• [Exercise objective] Copy the data as given. No line may be skipped.

[Opening Data to process section]

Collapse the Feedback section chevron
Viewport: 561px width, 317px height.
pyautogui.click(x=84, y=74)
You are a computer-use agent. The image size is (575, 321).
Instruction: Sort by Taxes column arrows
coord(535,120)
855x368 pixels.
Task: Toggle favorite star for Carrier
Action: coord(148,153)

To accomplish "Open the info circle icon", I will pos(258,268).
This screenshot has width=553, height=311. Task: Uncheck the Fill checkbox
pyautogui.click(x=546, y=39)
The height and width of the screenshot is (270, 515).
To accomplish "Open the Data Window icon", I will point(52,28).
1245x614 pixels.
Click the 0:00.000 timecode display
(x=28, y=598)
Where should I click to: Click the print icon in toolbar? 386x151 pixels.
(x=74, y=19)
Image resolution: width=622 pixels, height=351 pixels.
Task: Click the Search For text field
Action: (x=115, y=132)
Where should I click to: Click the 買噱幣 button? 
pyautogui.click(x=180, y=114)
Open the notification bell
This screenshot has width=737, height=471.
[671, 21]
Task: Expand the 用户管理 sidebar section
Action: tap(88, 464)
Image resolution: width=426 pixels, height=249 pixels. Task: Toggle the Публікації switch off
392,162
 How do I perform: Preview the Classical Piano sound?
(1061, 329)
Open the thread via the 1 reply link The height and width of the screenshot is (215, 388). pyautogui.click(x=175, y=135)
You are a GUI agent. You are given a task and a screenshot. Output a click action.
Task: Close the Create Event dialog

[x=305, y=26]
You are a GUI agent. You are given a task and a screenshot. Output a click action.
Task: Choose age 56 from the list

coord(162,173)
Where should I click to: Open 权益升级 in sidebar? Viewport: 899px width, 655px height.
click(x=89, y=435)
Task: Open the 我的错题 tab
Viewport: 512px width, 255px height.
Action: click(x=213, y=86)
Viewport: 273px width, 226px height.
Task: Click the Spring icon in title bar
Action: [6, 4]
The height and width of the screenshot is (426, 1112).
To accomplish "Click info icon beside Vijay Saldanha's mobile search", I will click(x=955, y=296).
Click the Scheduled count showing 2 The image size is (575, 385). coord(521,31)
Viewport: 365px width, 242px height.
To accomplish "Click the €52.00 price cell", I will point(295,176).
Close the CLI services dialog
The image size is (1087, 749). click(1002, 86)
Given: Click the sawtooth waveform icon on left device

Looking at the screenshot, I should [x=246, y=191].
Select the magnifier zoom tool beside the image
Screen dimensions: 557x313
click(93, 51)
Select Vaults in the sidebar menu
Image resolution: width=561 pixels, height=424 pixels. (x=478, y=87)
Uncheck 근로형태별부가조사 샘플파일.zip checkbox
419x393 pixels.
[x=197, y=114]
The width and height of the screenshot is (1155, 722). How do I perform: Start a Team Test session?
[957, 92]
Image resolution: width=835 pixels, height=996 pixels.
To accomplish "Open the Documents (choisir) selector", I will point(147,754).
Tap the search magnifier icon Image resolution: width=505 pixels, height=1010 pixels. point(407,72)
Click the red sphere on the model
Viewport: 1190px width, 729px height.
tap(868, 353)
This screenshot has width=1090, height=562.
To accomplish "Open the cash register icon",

[Closing Data to process section]

• [Written response]
Collapse the Feedback section chevron
Viewport: 561px width, 317px height.
pyautogui.click(x=84, y=74)
You are a computer-use agent. The image size is (575, 321).
Instruction: Sort by Taxes column arrows
coord(535,120)
855x368 pixels.
Task: Toggle favorite star for Carrier
Action: coord(148,153)

To accomplish "Open the info circle icon", I will pos(258,268).
This screenshot has width=553, height=311. Task: Uncheck the Fill checkbox
pyautogui.click(x=546, y=39)
The height and width of the screenshot is (270, 515).
To accomplish "Open the Data Window icon", I will point(52,28).
1245x614 pixels.
Click the 0:00.000 timecode display
(x=28, y=598)
Where should I click to: Click the print icon in toolbar? 386x151 pixels.
(x=74, y=19)
Image resolution: width=622 pixels, height=351 pixels.
Task: Click the Search For text field
Action: (x=115, y=132)
Where should I click to: Click the 買噱幣 button? 
pyautogui.click(x=180, y=114)
Open the notification bell
This screenshot has width=737, height=471.
[671, 21]
Task: Expand the 用户管理 sidebar section
Action: tap(88, 464)
Image resolution: width=426 pixels, height=249 pixels. Task: Toggle the Публікації switch off
392,162
 How do I perform: Preview the Classical Piano sound?
(1061, 329)
Open the thread via the 1 reply link The height and width of the screenshot is (215, 388). pyautogui.click(x=175, y=135)
You are a GUI agent. You are given a task and a screenshot. Output a click action.
Task: Close the Create Event dialog

[x=305, y=26]
You are a GUI agent. You are given a task and a screenshot. Output a click action.
Task: Choose age 56 from the list

coord(162,173)
Where should I click to: Open 权益升级 in sidebar? Viewport: 899px width, 655px height.
click(x=89, y=435)
Task: Open the 我的错题 tab
Viewport: 512px width, 255px height.
Action: click(x=213, y=86)
Viewport: 273px width, 226px height.
Task: Click the Spring icon in title bar
Action: [6, 4]
The height and width of the screenshot is (426, 1112).
To accomplish "Click info icon beside Vijay Saldanha's mobile search", I will click(x=955, y=296).
Click the Scheduled count showing 2 The image size is (575, 385). coord(521,31)
Viewport: 365px width, 242px height.
To accomplish "Click the €52.00 price cell", I will point(295,176).
Close the CLI services dialog
The image size is (1087, 749). click(1002, 86)
Given: Click the sawtooth waveform icon on left device

Looking at the screenshot, I should [x=246, y=191].
Select the magnifier zoom tool beside the image
Screen dimensions: 557x313
click(93, 51)
Select Vaults in the sidebar menu
Image resolution: width=561 pixels, height=424 pixels. (x=478, y=87)
Uncheck 근로형태별부가조사 샘플파일.zip checkbox
419x393 pixels.
[x=197, y=114]
The width and height of the screenshot is (1155, 722). How do I perform: Start a Team Test session?
[957, 92]
Image resolution: width=835 pixels, height=996 pixels.
To accomplish "Open the Documents (choisir) selector", I will point(147,754).
Tap the search magnifier icon Image resolution: width=505 pixels, height=1010 pixels. point(407,72)
Click the red sphere on the model
Viewport: 1190px width, 729px height.
tap(868, 353)
This screenshot has width=1090, height=562.
To accomplish "Open the cash register icon",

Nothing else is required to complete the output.